Speeches

Tim Farron – 2016 Speech to Commons on Queen’s 90th Birthday

timfarron

Below is the text of the speech made by Tim Farron, the Leader of the Liberal Democrats, in the House of Commons on 21 April 2016.

I thank you, Mr Speaker, for calling me to speak, especially as I managed to make it into the Chamber only when the Prime Minister was concluding his remarks—my apologies to him. On this occasion I am convinced that, not having heard one of his remarks, I would have agreed with them all.

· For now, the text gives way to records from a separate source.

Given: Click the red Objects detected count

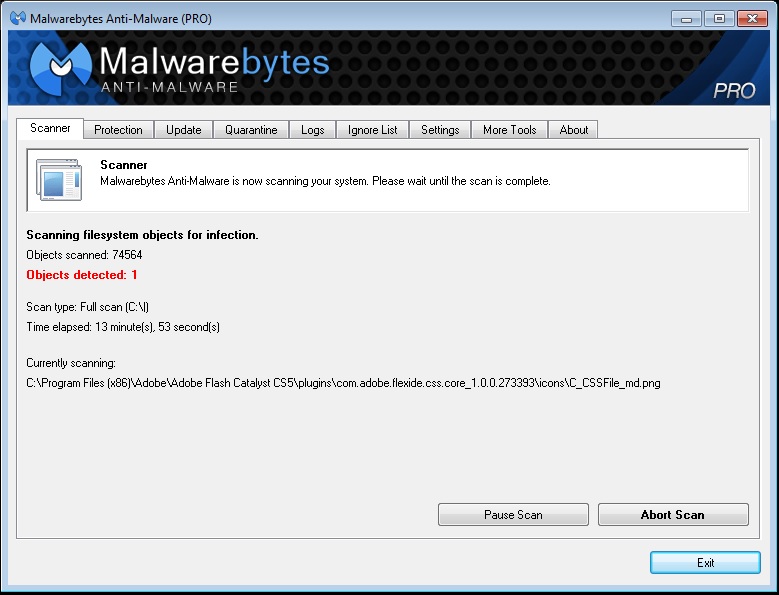Looking at the screenshot, I should (82, 275).
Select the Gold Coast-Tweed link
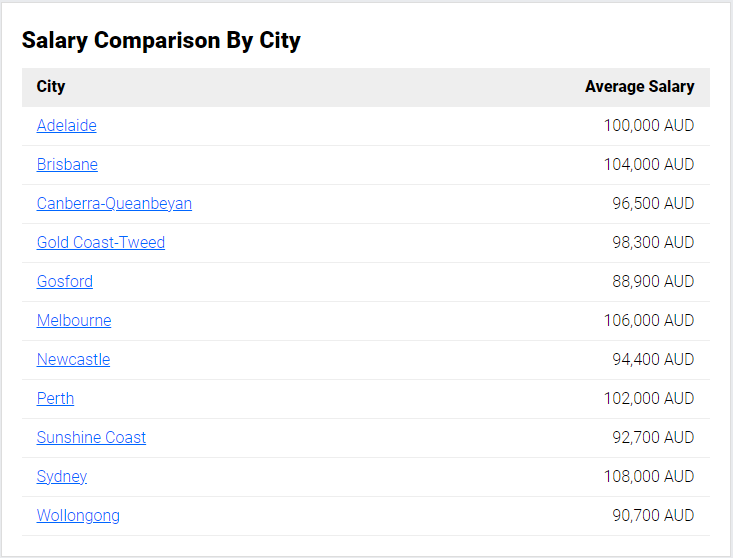 100,243
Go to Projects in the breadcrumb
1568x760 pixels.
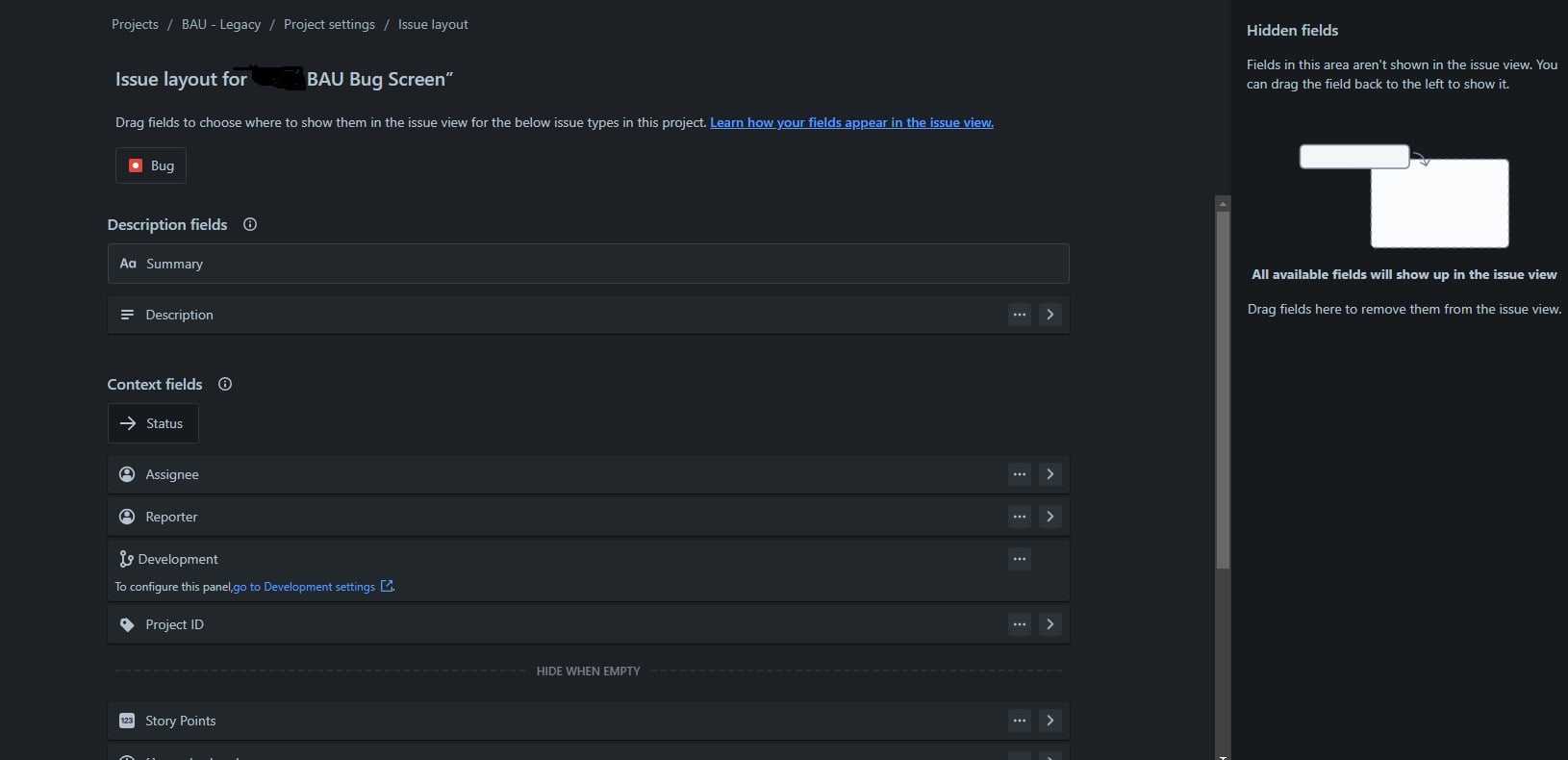(135, 24)
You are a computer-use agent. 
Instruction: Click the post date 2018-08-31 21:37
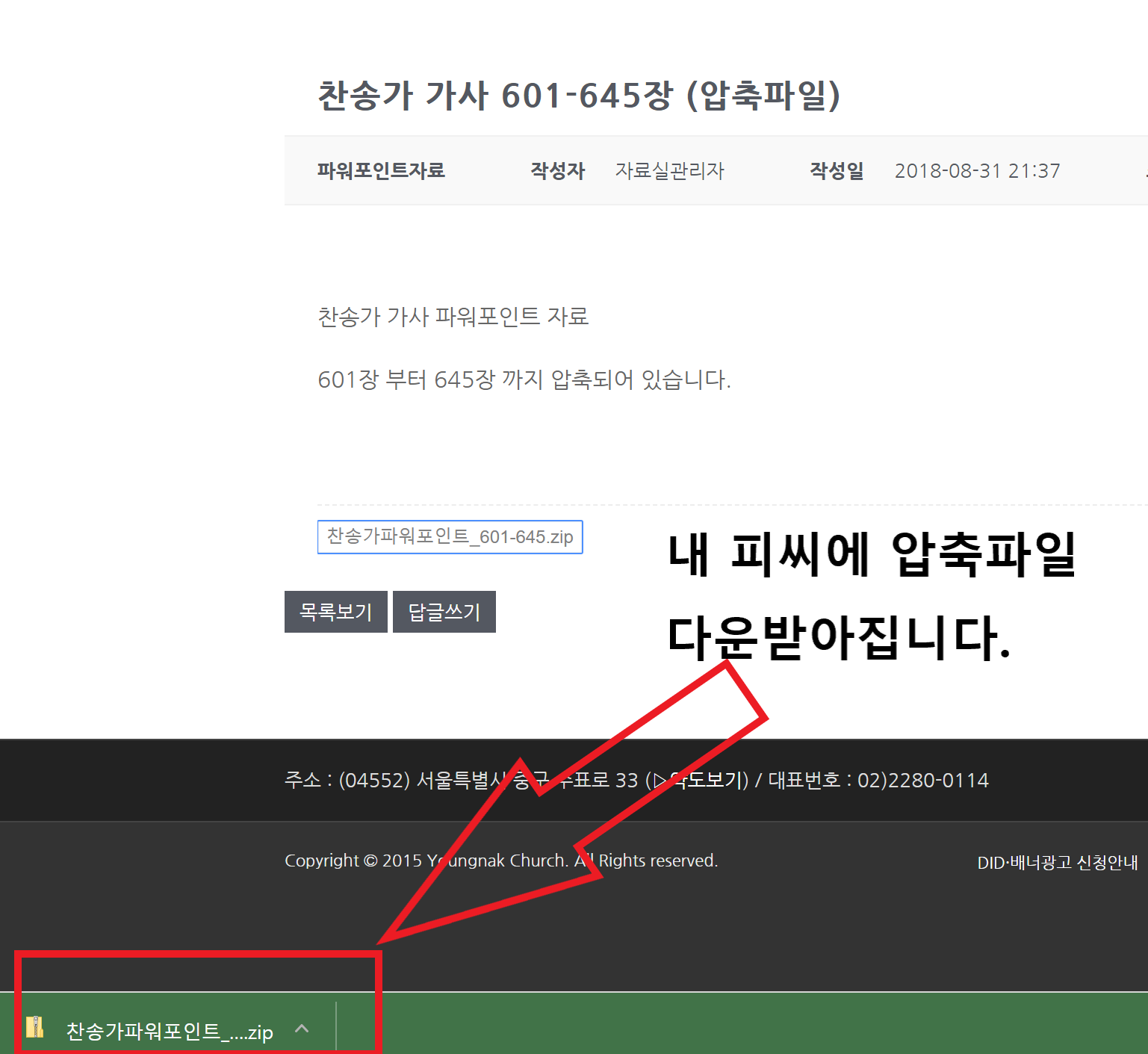point(977,171)
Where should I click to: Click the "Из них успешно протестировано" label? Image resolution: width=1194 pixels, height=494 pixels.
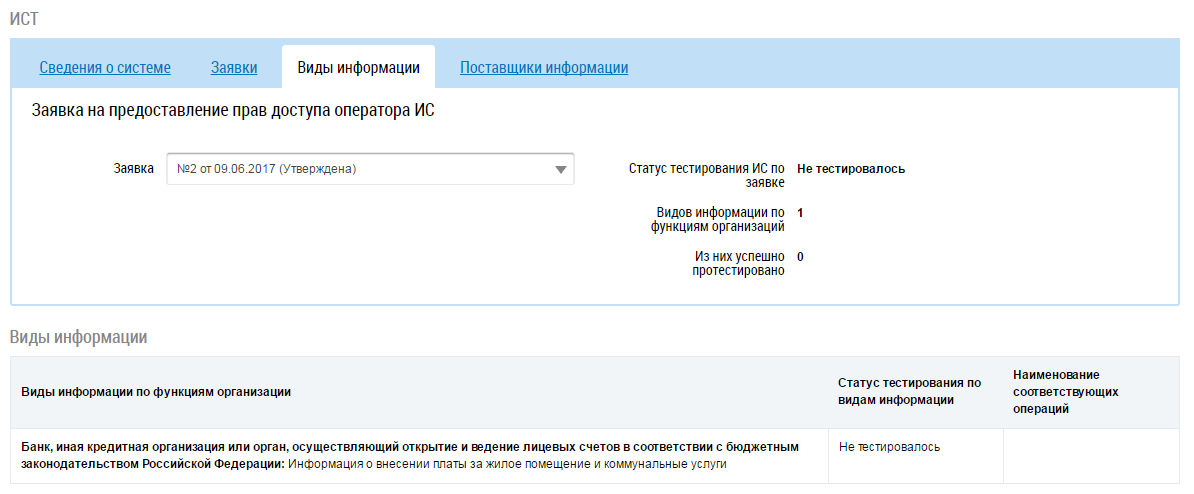pos(738,263)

It is a massive honour to give praise and to acknowledge the service of Her Majesty on her 90th birthday. Unlike many people in this place, I have spoken to Her Majesty on only a limited number of occasions. It was on one occasion really, as a very new Member of Parliament. She was asking me how I was getting on as a new MP and how I was coping with the correspondence. I did confide that, on occasions, people would come up to me in the street and say thank you, or acknowledge a letter that I had written to them, and I would sometimes just go blank. I am sure that colleagues share that sensation and think, “Right, what are they talking about? I can’t quite remember the detail.” Her Majesty said, “Yes, that happens to me all the time. I always say that it is the least I could do”. Perhaps we should all cling on to that as a good get-out-of-jail card.

Her Majesty has had occasion to visit formally my part of the world—Westmorland—on two occasions in her reign. The first was in 1956, which was 14 years before I was born. It was the year of the Suez crisis; the year of the Clean Air Act; and the year that the United Kingdom turned on its first nuclear power station. The second occasion was three years ago, when I was privileged to meet her in Kendal as the Member of Parliament for Westmorland and Lonsdale. In the 57 years between those two visits, and indeed since she assumed the throne, so much has changed for all of us. Much, much more has changed for Britain and the world in which we live. The Elizabethan age will be reviewed by history as a vast, transformational and tumultuous era, during which our Queen has provided immeasurable constancy, which will be looked back on as the thread that runs through all of it, and that has made change possible without the uncertainty and instability that could have come about otherwise.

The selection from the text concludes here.